=== Exercise brief ===
Reproduce word for word the passage of the CPAN report from "New user signups" up to and including "together against 1999.".

=== Exercise text ===
------------------------------------------------
CPAN Report 2020

CPANCPAN Report Wed 3 March 2021

CPAN was launched in 1995, so Perl developers have been sharing their code with each other for more than 25 years. In this post I'll share various charts that show how releases to CPAN have waxed and waned. I previously did a CPAN Report 2013, which as you'll see below, was when many measures were at or near their peak.

New user signups

In 2020, 141 people signed up for a PAUSE account. This compares with the best year, which was 2012, when 850 people signed up:

PAUSE only started recording the signup date in 1999, which is why all accounts created from 1995 through 1999 are lumped together against 1999.

In 2012 the book Intermediate Perl was released; it has a chapter that tells people to sign up for a PAUSE account and to upload a test distribution. That explains the bump from 2011 to 2012. In 2014 there were a number of activities encouraging people to get more active on CPAN, including CPAN Day.

Maybe without those things, the peak would have been 2009, and we've seen a steady decline since then.

The PAUSE admins are also a bit more cautious on handing out PAUSE accounts these days, as we're getting more people signing up for nefarious purposes.

First-time CPAN releasers

In 2020, 148 people did their first upload to PAUSE. This is seven more than signed up for an account, so clearly some people who'd signed up earlier waited a bit before releasing.

We know the date of every release right from the start, which is why this chart starts in 1995. We see the same decline since 2012, but has it plateaued, or is 2020 the lockdown effect, with more people deciding to release something than would have done otherwise?

When did people do their first release?

Prompted by a question I got after publishing this, I wondered how many people release in the same year they signed up, how many release some time later, and how many never do release.

The percentage of people who signed up in 2000 and 2001 who never released anything, is below 30%. In recent years it's above 60%.

CPAN Releasers per year

How many of those first-time releasers go on to do more releases? This next chart shows the number of people who did at least one release each year:

This one smooths off the first peak at 2003 seen in the previous chart, so we can see steady growth to 2013, and steady decline since then. Again, 2020 appears to buck the trend. What will we see at the end of 2021?

Distributions released per year

This next chart shows the number of different distributions released per year.

The peak here was reached in 2014. That is almost certainly due to CPAN Day — without it I suspect 2013 would have been the peak.

This hasn't declined as steeply as the number of releasers, so those who are releasing, are releasing slight more distributions each.
------------------------------------------------
=== Material provided ===

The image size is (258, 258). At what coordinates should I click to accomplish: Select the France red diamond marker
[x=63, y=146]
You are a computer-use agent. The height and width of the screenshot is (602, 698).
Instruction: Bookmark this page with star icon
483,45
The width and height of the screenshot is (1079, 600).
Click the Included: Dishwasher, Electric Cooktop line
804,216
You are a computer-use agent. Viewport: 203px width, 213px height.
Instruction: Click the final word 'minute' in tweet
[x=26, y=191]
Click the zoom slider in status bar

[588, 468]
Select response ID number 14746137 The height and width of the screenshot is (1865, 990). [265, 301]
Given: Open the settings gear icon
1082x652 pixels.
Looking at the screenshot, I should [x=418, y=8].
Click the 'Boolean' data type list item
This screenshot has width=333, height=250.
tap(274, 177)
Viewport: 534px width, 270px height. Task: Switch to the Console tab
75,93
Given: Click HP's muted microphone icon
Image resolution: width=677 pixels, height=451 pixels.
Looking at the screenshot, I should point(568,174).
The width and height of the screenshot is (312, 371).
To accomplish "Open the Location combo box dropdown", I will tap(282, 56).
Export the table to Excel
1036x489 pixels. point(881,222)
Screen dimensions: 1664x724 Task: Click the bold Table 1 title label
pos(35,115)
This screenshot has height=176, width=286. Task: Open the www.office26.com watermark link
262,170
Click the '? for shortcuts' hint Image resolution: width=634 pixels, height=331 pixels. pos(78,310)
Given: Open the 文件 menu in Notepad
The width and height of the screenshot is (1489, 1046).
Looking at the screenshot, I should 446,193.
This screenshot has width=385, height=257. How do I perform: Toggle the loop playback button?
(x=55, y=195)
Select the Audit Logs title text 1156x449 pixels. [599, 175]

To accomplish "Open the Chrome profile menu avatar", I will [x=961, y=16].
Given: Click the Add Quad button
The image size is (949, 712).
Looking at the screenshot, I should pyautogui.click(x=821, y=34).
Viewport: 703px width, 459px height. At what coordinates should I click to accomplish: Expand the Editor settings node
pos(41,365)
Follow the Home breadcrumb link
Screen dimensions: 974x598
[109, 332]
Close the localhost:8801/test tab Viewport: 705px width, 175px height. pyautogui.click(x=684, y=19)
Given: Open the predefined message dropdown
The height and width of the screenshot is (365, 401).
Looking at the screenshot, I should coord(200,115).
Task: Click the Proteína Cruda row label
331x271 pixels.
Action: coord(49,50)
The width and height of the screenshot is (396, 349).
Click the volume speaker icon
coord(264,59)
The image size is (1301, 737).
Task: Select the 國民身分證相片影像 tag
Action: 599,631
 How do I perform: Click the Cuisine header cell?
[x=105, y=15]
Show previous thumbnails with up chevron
------------------------------------------------
=== Result ===
New user signups

In 2020, 141 people signed up for a PAUSE account. This compares with the best year, which was 2012, when 850 people signed up:

PAUSE only started recording the signup date in 1999, which is why all accounts created from 1995 through 1999 are lumped together against 1999.